CLARENCE:  That’s right, at the steamboat landing.

INTERVIEWER:  Did you, as a boy, the steamboats were still going by, did you get to travel on the steamboats at all?

CLARENCE:  Oh yes. If we wanted to go to Baltimore, that was the only way to go.

INTERVIEWER:  Were the accommodations nice on the boat?

CLARENCE:  Yes. Very good. If you had money to buy your lunch and stateroom. Or you could stay in the men’s cabin and maybe eat out of a shoebox.

INTERVIEWER:  You still got there, didn’t you?

CLARENCE:  It was three dollars a trip, from here to Baltimore.

INTERVIEWER:  Really, and three dollars back.

CLARENCE:  Yes.

INTERVIEWER:  That was right much money in those days, wasn’t it?

CLARENCE:  Yes it was.

INTERVIEWER:  The hired help for the steamboat, I know they had a captain and a purser, and I’m sure they had a porter or something. Were any local people used as help on the steamboats or were they hired out of Baltimore, do you know?

CLARENCE:  I think most of them were hired out of Snow Hill.

INTERVIEWER:  Who were some of the steamboat captains? Whose names can you remember?

CLARENCE:  Captain Dick Heward, was the only one I ever remember.

INTERVIEWER:  Didn’t he have a house right in Snow Hill, along the river, not along the river, was it?

CLARENCE:  No, it was on Federal Street. The corner of Morris and Federal, George Jones lives there now.

INTERVIEWER:  Do you know any other people from Snow Hill that worked on the steamboat?

CLARENCE:  Well, there was first mate, Mr. James Tilghman, I think that was his name and a Mr. Northam was a purser. They are about the only names that I can remember. I think it was the hands all came from Snow Hill.

INTERVIEWER:  Now were the deck hands white or black?

CLARENCE:  They were all black.

INTERVIEWER:  I wondered about that too. Did you ever travel by yourself on the steamboat?

CLARENCE:  Oh yes.

INTERVIEWER:  When you were young, a little boy?

CLARENCE:  Not till after I was 16.

INTERVIEWER:  Then you were old enough to look after yourself. One person I talked to that had been when he was 9 or 10 years old. He went to Baltimore by himself, but he had, Mr. Northam was the name he had, the purser sort of looked after him. His mother put him on and told Mr. Northam to look after him. Did you go over to the bay from Klej Grange?

CLARENCE:  Yes, occasionally.

INTERVIEWER:  That was the further trip, wasn’t it? Or were you right in between the bay and the river?

CLARENCE:  Yes.

INTERVIEWER:  Well you had to go to Girdletree first, right? And then go down to Girdletree Landing. Did you get oysters and clams, or did you go down there fishing at all?

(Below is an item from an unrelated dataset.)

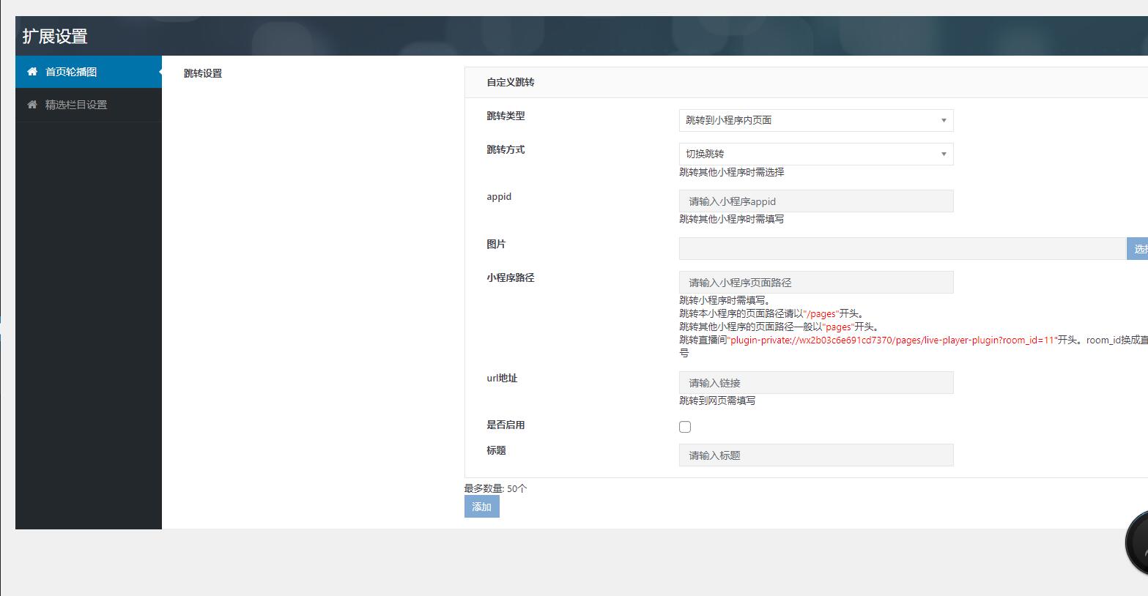Click the 自定义跳转 panel header
Image resolution: width=1148 pixels, height=596 pixels.
tap(510, 82)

CLARENCE:  No. The times we ever went over the bay was on Sunday School picnics. And they went down to mostly, we went down to Red Hills.

INTERVIEWER:  I’ve heard of that. What was down at Red Hills that attracted everybody so much, because everybody went.

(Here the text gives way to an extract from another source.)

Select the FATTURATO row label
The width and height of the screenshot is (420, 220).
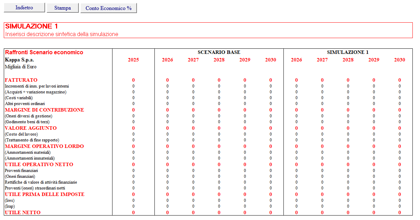21,80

CLARENCE:  Well, it was a good high land and it was covered with pine trees, great big pine trees, and nice sandy shore.

INTERVIEWER:  Would you be allowed to go swimming?

CLARENCE:  Oh yes. At Girdletree and Stockton there wasn’t any good place along the shore to go swimming.

INTERVIEWER:  Was it marsh?

CLARENCE:  Marsh. Muddy.

INTERVIEWER:  Now, when you go on a Sunday School picnic, would it be like an all day event?

CLARENCE:  Yes it would. It was hard on the mules, I think. They had to pull all the way down there from Klej Grange, and have to haul that wagon back.

INTERVIEWER:  Would your mother pack food and everything?

CLARENCE:  Yes. There was no place to buy it down there.

INTERVIEWER:  Do you remember anything special about any of the picnics? Or any special thing that happened?

CLARENCE:  No. We all enjoyed it, going in and bathing.

INTERVIEWER:  Would the girls go swimming too?

CLARENCE:  Yes.

INTERVIEWER:  Did you wear bathing suits?

CLARENCE:  Some old clothes.

INTERVIEWER:  Out from Red Hills, is it shallow a long way out, or was it way back then?

CLARENCE:  Yes, it was shallow.

INTERVIEWER:  So it was pretty safe for the little children to go in and play too.

CLARENCE:  There was very little swimming done, because we didn’t know how to swim. And most of the water was too shallow.

INTERVIEWER:  Did you go over to Assateague any, when you still lived in Klej Grange?

CLARENCE:  I remember going over to Assateague Beach once or twice, once with the Sunday School picnic. But I don’t remember how long we stayed over there. I don’t think it was overnight.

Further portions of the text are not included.